If your holiday season is anything like mine coming up, you might not feel like you have any spare time to work out. But there is always something that can be done, so if you can take a half hour out of your day to try these out, you’ll be happy that you did! Both of these workouts can be done in 30 minutes or less, and depending on what type of workout equipment you have at home, you may not even need to trek out into the cold to get to the gym.
I’ve been doing a lot of barbell complexes lately, mostly because I love training with barbells, but I haven’t quite gotten back up to ultra heavy lifting since my concussion. I am working the weights back up, but in the mean time, I try to do a complex at least once per week, to keep my body used to the movement patterns and weight distribution of having the bar on my back.
Complexes are a great way to combine cardio and resistance training, and also a very effective way to get a killer workout in a very short amount of time. For most people, especially during this time of year, efficiency is key. If you can get a killer fat burning workout done in 20-25 minutes, that leaves more time for other important things in your life. To do a barbell complex, start out with a weight much lighter than you’d do any of these exercises at — if you’ve never done one before, you probably want to start with just the barbell.
Complete 10 reps of each exercise (yes, that means 10 each leg with the rear lunges), and don’t rest in between exercises. I transition from the rows to the OHP with a clean, but if you don’t know how to do that you could always re-rack and reposition yourself. Remember to breathe throughout — this will get your heart rate up and will leave you breathing heavy by the end of one round, so get ready!
25 Minute Spin Workout
Please excuse my lingo here as I’ve been to a spin class exactly twice in my life. I do really like spinning though, and the last class I went to left me feeling like a pile of goo on the ground. My gym has a couple of spin bikes that can be used on your own outside of group classes, so I’ve been using those a lot lately, just for something different. The workout below is probably better for someone like me who is not quite a spin expert, but is just looking for a good, quick cardio interval session.
Also, if you don’t have access to a spin bike, you could always adapt this to other pieces of cardio equipment, such as the treadmill or stair climber.
This workout is grouped into zones. For the first few minutes, keep the resistance low and focus on getting your legs loose and warmed up. Due to the nature of spin bikes, I can’t give you an exact number of resistance to shoot for. Instead, gauge this by your RPE, or Rate of Perceived Exertion.
Minutes 1-4 – This should start out very easy, and increase to about 5/10 on your exertion scale as you get more warmed up.

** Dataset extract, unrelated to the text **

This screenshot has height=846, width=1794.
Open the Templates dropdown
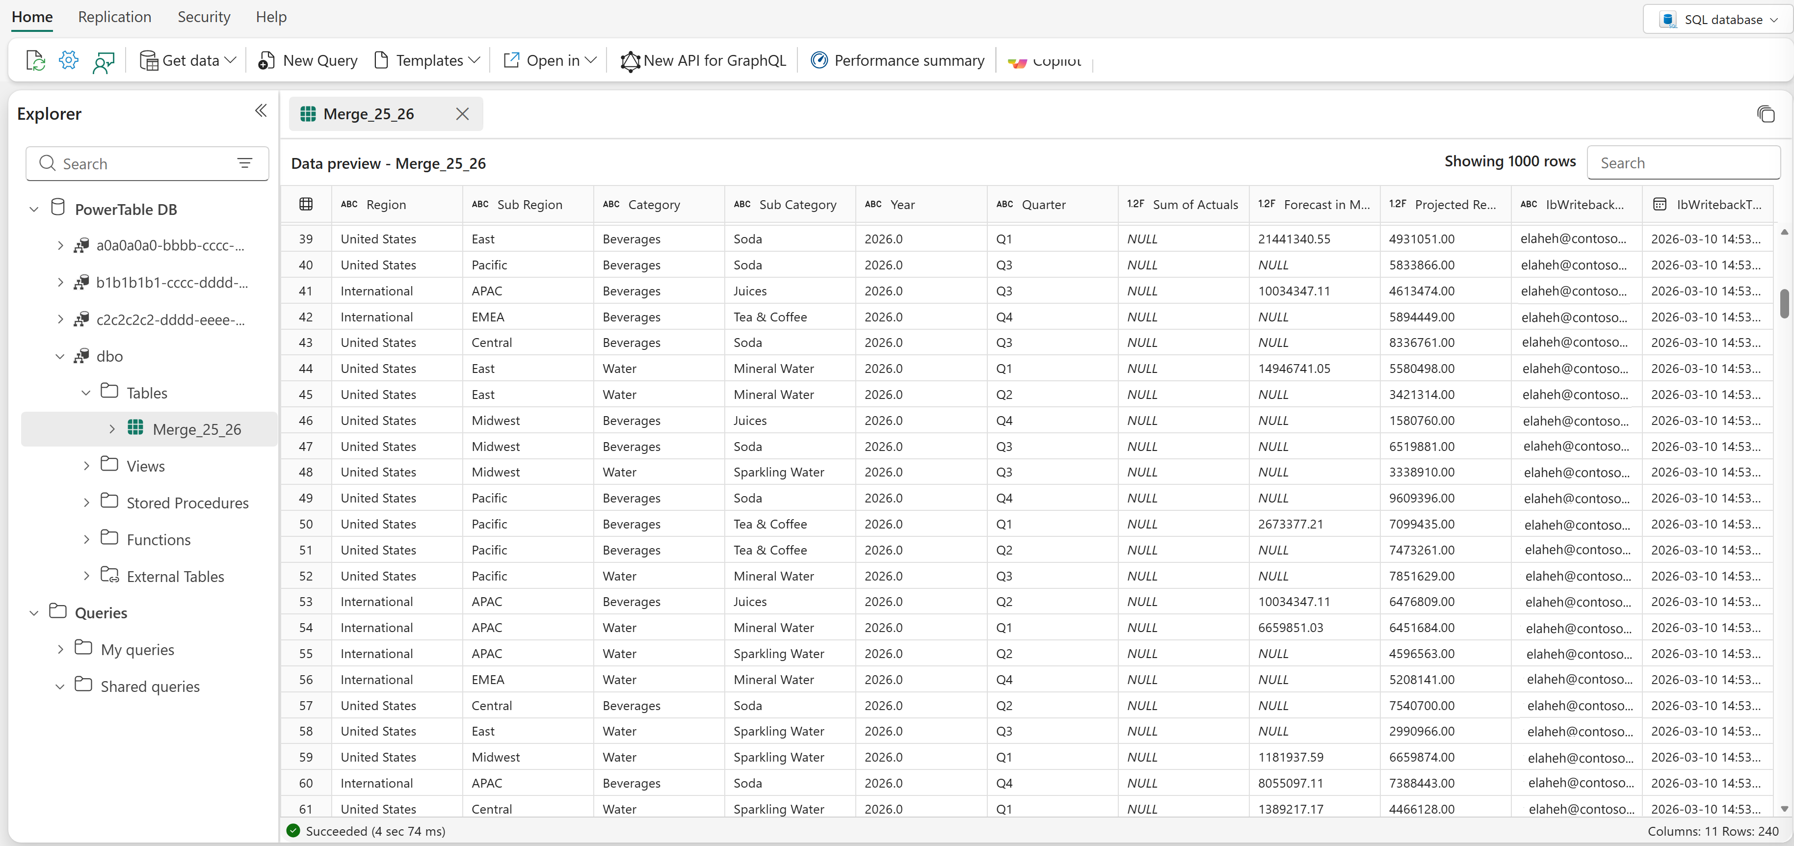coord(428,61)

Minutes 5-9- This should be a little harder. Your 30s of moderate resistance/speed should put you at about a 5-7 on the exertion scale, while the 30s recovery periods should go back down to about 3-5. You can moderate this with both resistance and speed.

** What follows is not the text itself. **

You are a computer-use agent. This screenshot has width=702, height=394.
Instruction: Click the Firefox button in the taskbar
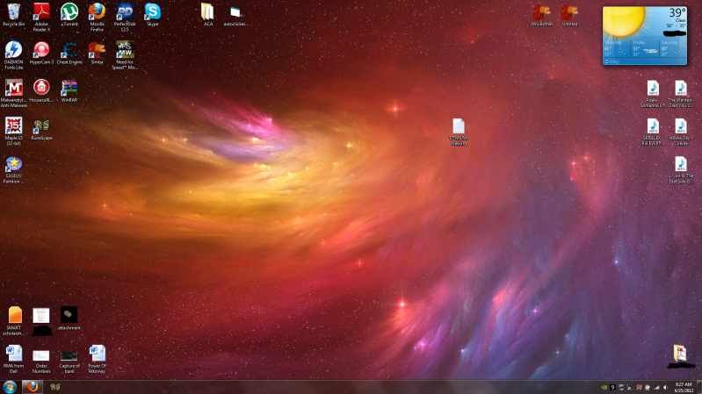(x=33, y=386)
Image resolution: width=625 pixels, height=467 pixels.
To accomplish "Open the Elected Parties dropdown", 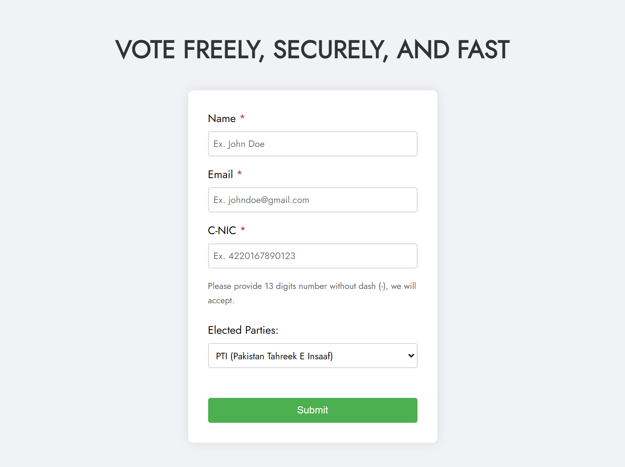I will [313, 356].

Minutes 10-19- Again, the 30s moderate intensity should put you at about 5-7, the 30s standing period should be about 7-9, and the recovery period back down to 4-5. I keep the resistance low for recovery period, turn it up a bit for the moderate intensity, and turn it up again for the standing portion.
Minutes 20-25- Back down to recovery speed/intensity. I’ll usually keep this a bit higher than my initial warm up, about 5 for RPE.
Readers: What is your favorite go-to workout when you’re short on time? Have you tried barbell complexes?